Alexander initially worked for BBC Radio 4 at Pebble Mill where she worked on You and Yours, Checkpoint and Woman's Hour.

She then worked on BBC Midlands Today from the 1970s, at one time being a main anchor. In 1992, she left the evening slot and mainly presented the breakfast and lunchtime bulletins, three days a week. Her regular co-presenters included Tom Coyne, Alan Towers, Sue Beardsmore and David Davies. In October 2003, the Royal Television Society presented her with a Special Award to mark thirty years in television.

Alexander retired after presenting her last news bulletin on Midlands Todays lunchtime news on 30 October 2012, and the next evening appeared on air for the last time to receive her colleagues' congratulations. She presented a report about the 50th anniversary of the television programme Gardeners' World that appeared on Midlands Today on 16 June 2017 and was repeated several times on 18 June 2017 on the BBC News Channel.

In 1995, she narrated the Video 125 "Drivers' Eye View" of the Birmingham Cross-City line.

==Personal life==
Alexander was chair of the Birmingham Assay Office (the first woman to hold the position) until 2012. During that time, she became a Freeman of the Worshipful Company of Goldsmiths and a Freeman of the City of London. She is a former director of the Birmingham Hippodrome and a patron of Acorns Children's Hospice, the Mary Ann Evans Hospice, cancer charity Breast Friends and now Age UK Birmingham and Age UK Sandwell.

Alexander was appointed Member of the Order of the British Empire (MBE) in the 2013 Birthday Honours for services to broadcasting and to charity in the West Midlands.

On 1 October 1988, Alexander married Brian Conway, a Radio Leicester breakfast radio presenter and a presenter on the East Midlands slot on Midlands Today from 1984 to 1990, at Birmingham Register Office.

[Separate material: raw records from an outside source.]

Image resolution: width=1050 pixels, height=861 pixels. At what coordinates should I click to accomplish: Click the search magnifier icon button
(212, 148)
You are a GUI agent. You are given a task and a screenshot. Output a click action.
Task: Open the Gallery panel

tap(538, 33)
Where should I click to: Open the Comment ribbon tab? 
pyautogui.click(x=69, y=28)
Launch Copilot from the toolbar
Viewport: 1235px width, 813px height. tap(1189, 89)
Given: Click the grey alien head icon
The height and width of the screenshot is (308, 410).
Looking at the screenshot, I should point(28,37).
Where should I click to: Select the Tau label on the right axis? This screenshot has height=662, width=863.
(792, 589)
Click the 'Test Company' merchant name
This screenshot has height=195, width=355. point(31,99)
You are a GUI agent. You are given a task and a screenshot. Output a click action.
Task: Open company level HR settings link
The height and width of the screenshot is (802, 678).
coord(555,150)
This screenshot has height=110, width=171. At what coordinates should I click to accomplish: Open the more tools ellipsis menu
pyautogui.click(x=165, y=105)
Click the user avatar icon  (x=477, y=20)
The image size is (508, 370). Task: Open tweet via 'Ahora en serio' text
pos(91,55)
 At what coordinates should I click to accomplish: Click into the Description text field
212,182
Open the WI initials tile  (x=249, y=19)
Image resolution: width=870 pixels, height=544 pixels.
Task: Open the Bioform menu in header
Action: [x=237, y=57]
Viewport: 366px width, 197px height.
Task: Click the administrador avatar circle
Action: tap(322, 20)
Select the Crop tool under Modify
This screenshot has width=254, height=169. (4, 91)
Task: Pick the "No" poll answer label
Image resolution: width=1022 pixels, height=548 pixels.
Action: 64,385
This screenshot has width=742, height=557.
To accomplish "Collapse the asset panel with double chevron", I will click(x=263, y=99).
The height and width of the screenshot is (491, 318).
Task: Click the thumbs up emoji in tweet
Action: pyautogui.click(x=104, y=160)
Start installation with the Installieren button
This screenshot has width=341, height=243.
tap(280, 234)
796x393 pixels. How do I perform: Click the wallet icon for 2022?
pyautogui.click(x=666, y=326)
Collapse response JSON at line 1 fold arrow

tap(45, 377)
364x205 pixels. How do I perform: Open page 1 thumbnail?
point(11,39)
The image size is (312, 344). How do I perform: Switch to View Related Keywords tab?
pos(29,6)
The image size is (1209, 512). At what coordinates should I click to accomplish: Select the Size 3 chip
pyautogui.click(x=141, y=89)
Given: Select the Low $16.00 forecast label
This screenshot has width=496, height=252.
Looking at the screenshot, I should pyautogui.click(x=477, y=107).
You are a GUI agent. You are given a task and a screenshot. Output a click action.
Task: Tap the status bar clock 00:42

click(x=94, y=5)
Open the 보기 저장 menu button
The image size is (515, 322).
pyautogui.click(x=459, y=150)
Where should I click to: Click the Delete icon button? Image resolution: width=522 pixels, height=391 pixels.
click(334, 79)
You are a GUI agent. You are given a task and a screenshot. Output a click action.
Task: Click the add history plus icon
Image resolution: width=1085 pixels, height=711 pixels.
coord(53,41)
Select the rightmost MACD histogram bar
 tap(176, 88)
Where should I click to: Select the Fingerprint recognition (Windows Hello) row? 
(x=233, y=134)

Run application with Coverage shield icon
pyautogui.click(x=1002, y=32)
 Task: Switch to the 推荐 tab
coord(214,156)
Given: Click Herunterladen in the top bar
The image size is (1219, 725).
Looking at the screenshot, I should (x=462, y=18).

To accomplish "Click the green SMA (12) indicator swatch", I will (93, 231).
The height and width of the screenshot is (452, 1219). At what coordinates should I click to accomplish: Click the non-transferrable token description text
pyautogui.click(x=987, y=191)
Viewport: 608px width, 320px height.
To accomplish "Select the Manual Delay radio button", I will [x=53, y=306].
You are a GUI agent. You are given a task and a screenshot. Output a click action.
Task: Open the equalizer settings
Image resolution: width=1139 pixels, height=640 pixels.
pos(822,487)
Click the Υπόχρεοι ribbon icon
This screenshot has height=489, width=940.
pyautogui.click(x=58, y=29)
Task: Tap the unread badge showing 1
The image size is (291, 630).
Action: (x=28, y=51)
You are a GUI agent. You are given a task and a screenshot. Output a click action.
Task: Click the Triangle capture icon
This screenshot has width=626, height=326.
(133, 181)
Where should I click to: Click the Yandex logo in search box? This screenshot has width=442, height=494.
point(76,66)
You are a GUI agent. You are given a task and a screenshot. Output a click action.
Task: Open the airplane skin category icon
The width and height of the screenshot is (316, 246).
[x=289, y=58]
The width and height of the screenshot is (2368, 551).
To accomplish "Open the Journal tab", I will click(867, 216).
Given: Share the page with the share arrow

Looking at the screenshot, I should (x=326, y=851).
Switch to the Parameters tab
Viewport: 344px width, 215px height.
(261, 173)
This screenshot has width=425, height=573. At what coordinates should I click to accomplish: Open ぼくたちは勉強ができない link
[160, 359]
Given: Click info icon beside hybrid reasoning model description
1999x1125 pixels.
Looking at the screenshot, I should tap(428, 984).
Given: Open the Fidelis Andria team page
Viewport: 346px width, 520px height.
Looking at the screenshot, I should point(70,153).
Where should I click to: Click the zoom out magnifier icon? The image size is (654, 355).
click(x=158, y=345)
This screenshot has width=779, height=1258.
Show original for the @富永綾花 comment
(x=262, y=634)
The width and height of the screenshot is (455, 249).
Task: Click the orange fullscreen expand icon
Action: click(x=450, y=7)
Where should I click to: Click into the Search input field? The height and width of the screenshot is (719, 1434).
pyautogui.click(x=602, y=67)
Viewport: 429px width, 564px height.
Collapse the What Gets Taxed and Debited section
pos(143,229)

Her husband left the BBC in 1990 to pursue a career in public affairs and corporate communications with Birmingham Airport and Manchester Airports Group.

Her first husband in 1970, when she was 20, was Frank Wibaut, a professor at the Royal Academy of Music, who grew up near her, in Runfold. She had a daughter in July 1976, who was born seven weeks early, and a son in September 1978.

In the 1980s, she lived in the Birmingham suburb of Edgbaston. She lives in Warwickshire.